__Work instructions__
From start to end of the material below, restate each line exactly.

__Task inputs__
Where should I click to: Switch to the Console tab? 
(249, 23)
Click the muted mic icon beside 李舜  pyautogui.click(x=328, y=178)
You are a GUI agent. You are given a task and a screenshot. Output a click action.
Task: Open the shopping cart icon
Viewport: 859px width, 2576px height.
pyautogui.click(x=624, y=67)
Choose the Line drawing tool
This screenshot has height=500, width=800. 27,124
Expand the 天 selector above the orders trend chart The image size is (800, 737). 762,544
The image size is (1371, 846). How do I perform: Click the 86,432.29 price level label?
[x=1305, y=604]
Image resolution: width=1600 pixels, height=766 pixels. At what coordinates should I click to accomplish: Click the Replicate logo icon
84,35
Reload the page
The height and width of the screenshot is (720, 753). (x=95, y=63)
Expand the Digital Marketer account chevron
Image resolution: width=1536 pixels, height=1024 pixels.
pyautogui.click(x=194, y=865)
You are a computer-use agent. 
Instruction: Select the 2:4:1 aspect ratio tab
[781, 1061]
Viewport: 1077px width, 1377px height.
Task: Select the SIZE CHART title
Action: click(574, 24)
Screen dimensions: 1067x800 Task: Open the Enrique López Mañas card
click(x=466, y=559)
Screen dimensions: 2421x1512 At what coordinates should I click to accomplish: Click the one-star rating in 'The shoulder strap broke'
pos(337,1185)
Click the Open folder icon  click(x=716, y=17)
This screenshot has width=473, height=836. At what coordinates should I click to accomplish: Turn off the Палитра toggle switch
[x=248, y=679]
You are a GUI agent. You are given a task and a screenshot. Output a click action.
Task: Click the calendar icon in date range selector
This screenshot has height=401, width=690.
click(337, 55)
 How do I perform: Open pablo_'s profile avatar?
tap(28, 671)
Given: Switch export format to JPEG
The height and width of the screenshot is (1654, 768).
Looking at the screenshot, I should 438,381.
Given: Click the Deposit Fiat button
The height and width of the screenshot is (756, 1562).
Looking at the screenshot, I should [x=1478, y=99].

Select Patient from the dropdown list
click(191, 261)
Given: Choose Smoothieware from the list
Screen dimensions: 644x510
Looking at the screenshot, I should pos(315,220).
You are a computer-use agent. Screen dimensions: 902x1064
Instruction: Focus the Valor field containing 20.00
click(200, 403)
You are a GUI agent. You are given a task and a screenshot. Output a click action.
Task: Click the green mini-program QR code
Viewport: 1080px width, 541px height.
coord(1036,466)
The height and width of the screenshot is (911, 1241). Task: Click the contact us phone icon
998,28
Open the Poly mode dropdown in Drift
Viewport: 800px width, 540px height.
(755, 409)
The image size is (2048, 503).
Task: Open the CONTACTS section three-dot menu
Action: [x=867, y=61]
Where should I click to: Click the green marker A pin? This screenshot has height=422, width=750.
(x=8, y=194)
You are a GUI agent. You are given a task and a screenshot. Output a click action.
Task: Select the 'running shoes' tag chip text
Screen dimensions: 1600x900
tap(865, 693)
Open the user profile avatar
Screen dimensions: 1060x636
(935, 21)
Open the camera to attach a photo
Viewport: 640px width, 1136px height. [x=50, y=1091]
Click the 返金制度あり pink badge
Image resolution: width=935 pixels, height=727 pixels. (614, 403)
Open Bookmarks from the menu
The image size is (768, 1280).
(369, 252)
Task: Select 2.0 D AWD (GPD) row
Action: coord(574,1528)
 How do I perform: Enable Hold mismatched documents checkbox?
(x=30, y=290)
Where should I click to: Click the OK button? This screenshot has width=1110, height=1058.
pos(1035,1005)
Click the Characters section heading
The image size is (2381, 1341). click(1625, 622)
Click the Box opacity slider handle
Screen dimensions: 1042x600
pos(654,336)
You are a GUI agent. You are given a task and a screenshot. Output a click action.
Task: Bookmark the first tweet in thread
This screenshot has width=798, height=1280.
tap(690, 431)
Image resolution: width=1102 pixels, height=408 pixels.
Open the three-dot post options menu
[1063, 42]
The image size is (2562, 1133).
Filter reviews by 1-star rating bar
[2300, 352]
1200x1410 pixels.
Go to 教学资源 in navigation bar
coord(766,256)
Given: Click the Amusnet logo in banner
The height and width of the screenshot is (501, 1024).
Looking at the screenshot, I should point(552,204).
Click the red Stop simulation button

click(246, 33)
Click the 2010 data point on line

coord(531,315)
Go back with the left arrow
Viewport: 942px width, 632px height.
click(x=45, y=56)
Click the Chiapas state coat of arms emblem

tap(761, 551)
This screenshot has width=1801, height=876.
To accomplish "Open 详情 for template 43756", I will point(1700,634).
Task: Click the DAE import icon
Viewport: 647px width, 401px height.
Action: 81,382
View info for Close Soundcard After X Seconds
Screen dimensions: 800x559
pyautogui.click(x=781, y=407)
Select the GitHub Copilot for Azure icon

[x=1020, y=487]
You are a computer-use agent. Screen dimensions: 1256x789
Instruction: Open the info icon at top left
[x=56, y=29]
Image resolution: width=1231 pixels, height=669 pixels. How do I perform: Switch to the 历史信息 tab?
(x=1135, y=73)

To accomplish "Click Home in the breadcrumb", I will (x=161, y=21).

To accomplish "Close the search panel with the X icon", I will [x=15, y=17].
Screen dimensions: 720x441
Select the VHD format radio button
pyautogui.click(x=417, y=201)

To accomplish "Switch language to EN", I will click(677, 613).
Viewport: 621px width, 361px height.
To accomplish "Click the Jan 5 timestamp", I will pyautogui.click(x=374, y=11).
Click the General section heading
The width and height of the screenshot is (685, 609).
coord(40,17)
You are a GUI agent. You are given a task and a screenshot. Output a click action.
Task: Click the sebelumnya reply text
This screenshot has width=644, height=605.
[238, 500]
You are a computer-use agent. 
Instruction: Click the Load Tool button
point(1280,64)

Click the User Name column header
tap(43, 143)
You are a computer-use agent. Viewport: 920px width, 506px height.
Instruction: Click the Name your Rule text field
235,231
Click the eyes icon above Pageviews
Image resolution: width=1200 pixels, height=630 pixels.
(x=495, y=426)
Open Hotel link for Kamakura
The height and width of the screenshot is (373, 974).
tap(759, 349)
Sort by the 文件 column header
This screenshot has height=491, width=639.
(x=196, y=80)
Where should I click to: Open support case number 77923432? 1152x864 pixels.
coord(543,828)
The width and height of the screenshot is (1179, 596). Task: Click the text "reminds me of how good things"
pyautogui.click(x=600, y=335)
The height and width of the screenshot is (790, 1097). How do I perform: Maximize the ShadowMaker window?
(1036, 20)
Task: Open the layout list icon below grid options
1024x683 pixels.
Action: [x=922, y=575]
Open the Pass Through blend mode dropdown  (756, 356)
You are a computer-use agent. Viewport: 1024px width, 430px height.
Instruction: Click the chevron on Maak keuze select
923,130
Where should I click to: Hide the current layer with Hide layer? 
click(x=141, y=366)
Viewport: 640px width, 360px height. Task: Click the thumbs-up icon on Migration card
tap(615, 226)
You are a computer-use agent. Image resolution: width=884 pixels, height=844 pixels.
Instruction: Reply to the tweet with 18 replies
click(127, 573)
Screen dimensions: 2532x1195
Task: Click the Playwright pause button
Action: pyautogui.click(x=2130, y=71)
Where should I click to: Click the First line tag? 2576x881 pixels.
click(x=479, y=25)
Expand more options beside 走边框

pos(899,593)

__Response box__
Where should I click to: Switch to the Console tab? 
(249, 23)
Click the muted mic icon beside 李舜  pyautogui.click(x=328, y=178)
You are a GUI agent. You are given a task and a screenshot. Output a click action.
Task: Open the shopping cart icon
Viewport: 859px width, 2576px height.
pyautogui.click(x=624, y=67)
Choose the Line drawing tool
This screenshot has height=500, width=800. 27,124
Expand the 天 selector above the orders trend chart The image size is (800, 737). 762,544
The image size is (1371, 846). How do I perform: Click the 86,432.29 price level label?
[x=1305, y=604]
Image resolution: width=1600 pixels, height=766 pixels. At what coordinates should I click to accomplish: Click the Replicate logo icon
84,35
Reload the page
The height and width of the screenshot is (720, 753). (x=95, y=63)
Expand the Digital Marketer account chevron
Image resolution: width=1536 pixels, height=1024 pixels.
pyautogui.click(x=194, y=865)
You are a computer-use agent. 
Instruction: Select the 2:4:1 aspect ratio tab
[781, 1061]
Viewport: 1077px width, 1377px height.
Task: Select the SIZE CHART title
Action: click(574, 24)
Screen dimensions: 1067x800 Task: Open the Enrique López Mañas card
click(x=466, y=559)
Screen dimensions: 2421x1512 At what coordinates should I click to accomplish: Click the one-star rating in 'The shoulder strap broke'
pos(337,1185)
Click the Open folder icon  click(x=716, y=17)
This screenshot has width=473, height=836. At what coordinates should I click to accomplish: Turn off the Палитра toggle switch
[x=248, y=679]
You are a GUI agent. You are given a task and a screenshot. Output a click action.
Task: Click the calendar icon in date range selector
This screenshot has height=401, width=690.
click(337, 55)
 How do I perform: Open pablo_'s profile avatar?
tap(28, 671)
Given: Switch export format to JPEG
The height and width of the screenshot is (1654, 768).
Looking at the screenshot, I should 438,381.
Given: Click the Deposit Fiat button
The height and width of the screenshot is (756, 1562).
Looking at the screenshot, I should [x=1478, y=99].

Select Patient from the dropdown list
click(191, 261)
Given: Choose Smoothieware from the list
Screen dimensions: 644x510
Looking at the screenshot, I should pos(315,220).
You are a computer-use agent. Screen dimensions: 902x1064
Instruction: Focus the Valor field containing 20.00
click(200, 403)
You are a GUI agent. You are given a task and a screenshot. Output a click action.
Task: Click the green mini-program QR code
Viewport: 1080px width, 541px height.
coord(1036,466)
The height and width of the screenshot is (911, 1241). Task: Click the contact us phone icon
998,28
Open the Poly mode dropdown in Drift
Viewport: 800px width, 540px height.
(755, 409)
The image size is (2048, 503).
Task: Open the CONTACTS section three-dot menu
Action: [x=867, y=61]
Where should I click to: Click the green marker A pin? This screenshot has height=422, width=750.
(x=8, y=194)
You are a GUI agent. You are given a task and a screenshot. Output a click action.
Task: Select the 'running shoes' tag chip text
Screen dimensions: 1600x900
tap(865, 693)
Open the user profile avatar
Screen dimensions: 1060x636
(935, 21)
Open the camera to attach a photo
Viewport: 640px width, 1136px height. [x=50, y=1091]
Click the 返金制度あり pink badge
Image resolution: width=935 pixels, height=727 pixels. (614, 403)
Open Bookmarks from the menu
The image size is (768, 1280).
(369, 252)
Task: Select 2.0 D AWD (GPD) row
Action: coord(574,1528)
 How do I perform: Enable Hold mismatched documents checkbox?
(x=30, y=290)
Where should I click to: Click the OK button? This screenshot has width=1110, height=1058.
pos(1035,1005)
Click the Characters section heading
The image size is (2381, 1341). click(1625, 622)
Click the Box opacity slider handle
Screen dimensions: 1042x600
pos(654,336)
You are a GUI agent. You are given a task and a screenshot. Output a click action.
Task: Bookmark the first tweet in thread
This screenshot has width=798, height=1280.
tap(690, 431)
Image resolution: width=1102 pixels, height=408 pixels.
Open the three-dot post options menu
[1063, 42]
The image size is (2562, 1133).
Filter reviews by 1-star rating bar
[2300, 352]
1200x1410 pixels.
Go to 教学资源 in navigation bar
coord(766,256)
Given: Click the Amusnet logo in banner
The height and width of the screenshot is (501, 1024).
Looking at the screenshot, I should point(552,204).
Click the red Stop simulation button

click(246, 33)
Click the 2010 data point on line

coord(531,315)
Go back with the left arrow
Viewport: 942px width, 632px height.
click(x=45, y=56)
Click the Chiapas state coat of arms emblem

tap(761, 551)
This screenshot has width=1801, height=876.
To accomplish "Open 详情 for template 43756", I will point(1700,634).
Task: Click the DAE import icon
Viewport: 647px width, 401px height.
Action: 81,382
View info for Close Soundcard After X Seconds
Screen dimensions: 800x559
pyautogui.click(x=781, y=407)
Select the GitHub Copilot for Azure icon

[x=1020, y=487]
You are a computer-use agent. Screen dimensions: 1256x789
Instruction: Open the info icon at top left
[x=56, y=29]
Image resolution: width=1231 pixels, height=669 pixels. How do I perform: Switch to the 历史信息 tab?
(x=1135, y=73)

To accomplish "Click Home in the breadcrumb", I will (x=161, y=21).

To accomplish "Close the search panel with the X icon", I will [x=15, y=17].
Screen dimensions: 720x441
Select the VHD format radio button
pyautogui.click(x=417, y=201)

To accomplish "Switch language to EN", I will click(677, 613).
Viewport: 621px width, 361px height.
To accomplish "Click the Jan 5 timestamp", I will pyautogui.click(x=374, y=11).
Click the General section heading
The width and height of the screenshot is (685, 609).
coord(40,17)
You are a GUI agent. You are given a task and a screenshot. Output a click action.
Task: Click the sebelumnya reply text
This screenshot has width=644, height=605.
[238, 500]
You are a computer-use agent. 
Instruction: Click the Load Tool button
point(1280,64)

Click the User Name column header
tap(43, 143)
You are a computer-use agent. Viewport: 920px width, 506px height.
Instruction: Click the Name your Rule text field
235,231
Click the eyes icon above Pageviews
Image resolution: width=1200 pixels, height=630 pixels.
(x=495, y=426)
Open Hotel link for Kamakura
The height and width of the screenshot is (373, 974).
tap(759, 349)
Sort by the 文件 column header
This screenshot has height=491, width=639.
(x=196, y=80)
Where should I click to: Open support case number 77923432? 1152x864 pixels.
coord(543,828)
The width and height of the screenshot is (1179, 596). Task: Click the text "reminds me of how good things"
pyautogui.click(x=600, y=335)
The height and width of the screenshot is (790, 1097). How do I perform: Maximize the ShadowMaker window?
(1036, 20)
Task: Open the layout list icon below grid options
1024x683 pixels.
Action: [x=922, y=575]
Open the Pass Through blend mode dropdown  (756, 356)
You are a computer-use agent. Viewport: 1024px width, 430px height.
Instruction: Click the chevron on Maak keuze select
923,130
Where should I click to: Hide the current layer with Hide layer? 
click(x=141, y=366)
Viewport: 640px width, 360px height. Task: Click the thumbs-up icon on Migration card
tap(615, 226)
You are a computer-use agent. Image resolution: width=884 pixels, height=844 pixels.
Instruction: Reply to the tweet with 18 replies
click(127, 573)
Screen dimensions: 2532x1195
Task: Click the Playwright pause button
Action: pyautogui.click(x=2130, y=71)
Where should I click to: Click the First line tag? 2576x881 pixels.
click(x=479, y=25)
Expand more options beside 走边框

pos(899,593)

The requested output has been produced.